If valve would communicate to big companies that if they make a linux port, they would reduce their own % margin by a bit this could be an incentive to make the big companies make linux versions.
For example pubg or such games would think that a reduction of 30% to for example 29% (25% or whatever) would cover the cost of making their own linux port and even make them on their windows versions, more money because instead of 30% they must only give for example 29% or 25% to steam/valve.
Valve could make this offer to specific companies/for specific games "Valve's Linux Support Incentive" or something like that
When in the future by this incentiveprogram linuxgaming would grow Steam/valve could abandon the program because there would not be the need to have an incentive because their would be more and more linuxgamers and the companies themselves without extrafinancial incentive/subsidy would then port their AAA games to linux.

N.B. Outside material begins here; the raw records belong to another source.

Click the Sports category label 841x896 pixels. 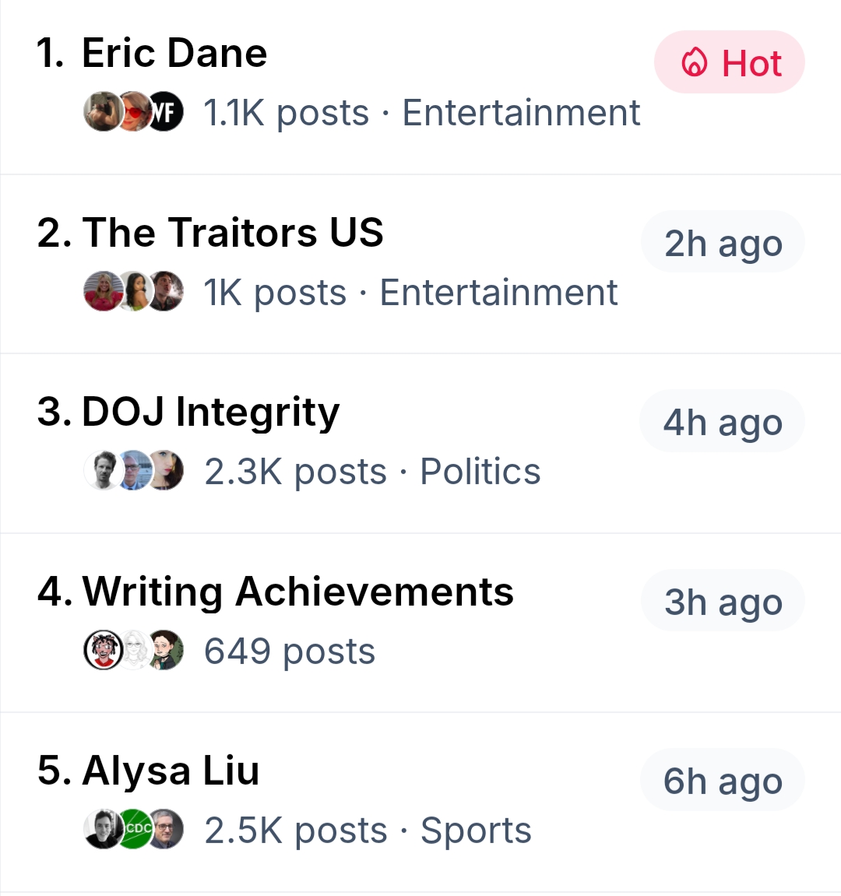point(476,831)
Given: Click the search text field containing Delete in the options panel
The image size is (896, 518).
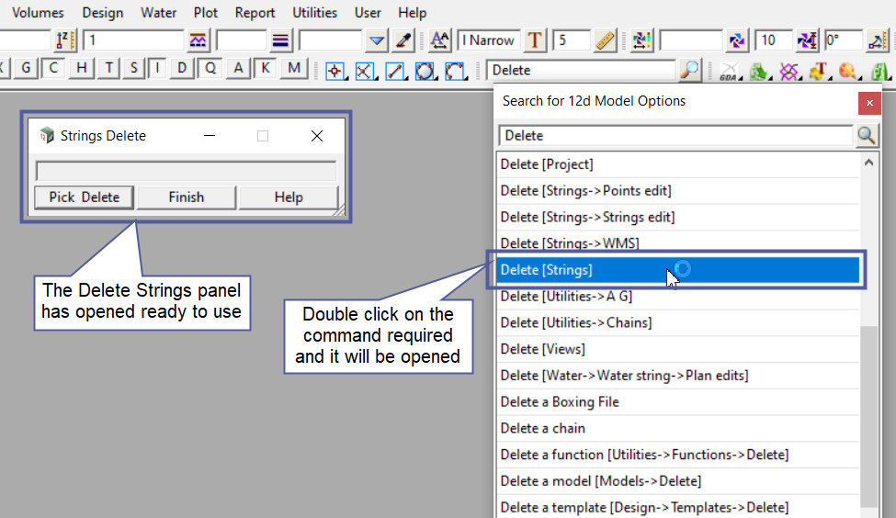Looking at the screenshot, I should coord(675,136).
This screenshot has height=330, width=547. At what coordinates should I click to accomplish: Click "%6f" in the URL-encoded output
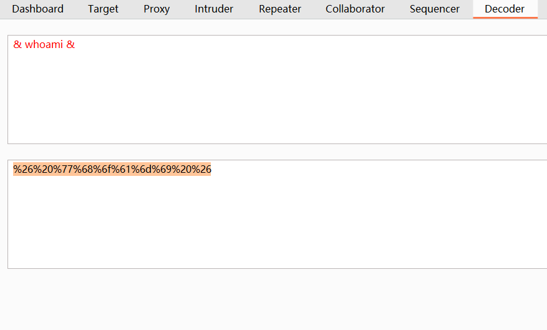(103, 170)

Valve and Steam could ask generally for 30% again as well and would have subsidized and grown linuxports this way.
Steam would give discount for windows versions as well in this way. Steam takes 30% of windows only version and in general 25 % for game which has linux port for example. The windows games would subsidize the linux ports. Just steam would make a little less money in the beginning but getting more linux ports of AAA Games.
Quality of the port would be a condition for the "Linux Port discount" as well so the game companies wouldnt make halfassed linux ports.
2. Another idea is a "kickstarter linux port coordination Homepage" to help feral interactive for example.
Japanese visual novels even use kickstarter to see if a game has support and when the campaign succeeds they translate the japanese game to english and release on steam without any company investment because of kickstarter funds. Examples are MuvLuv Alternate which made $1,255,444 in pledges. Other examples are Libra, Clannad etc. which got english ports because of kickstarter.
https://www.kickstarter.com/projects/muvluv/muv-luv-a-pretty-sweet-visual-novel-series
Many games like pillars of eternity got a linux port because of kickstarter "stretch goals" (much $ pledges) or else there wouldnt have been a linux port at all. So why dont make even more coordinated use of kickstarter help for linux ports in general and support for feral interactive for example.
I suppose you and liamdawe have perhaps the connections to communicate to Valve and Feral Interactive or the linux community to bring Valve's andn Feral Interactive's attention to this plan which would help linuxgaming or open a discussion on the matter. Liamdewe could make an article on the main site perhaps as well to open a main discussion there as well if he wants.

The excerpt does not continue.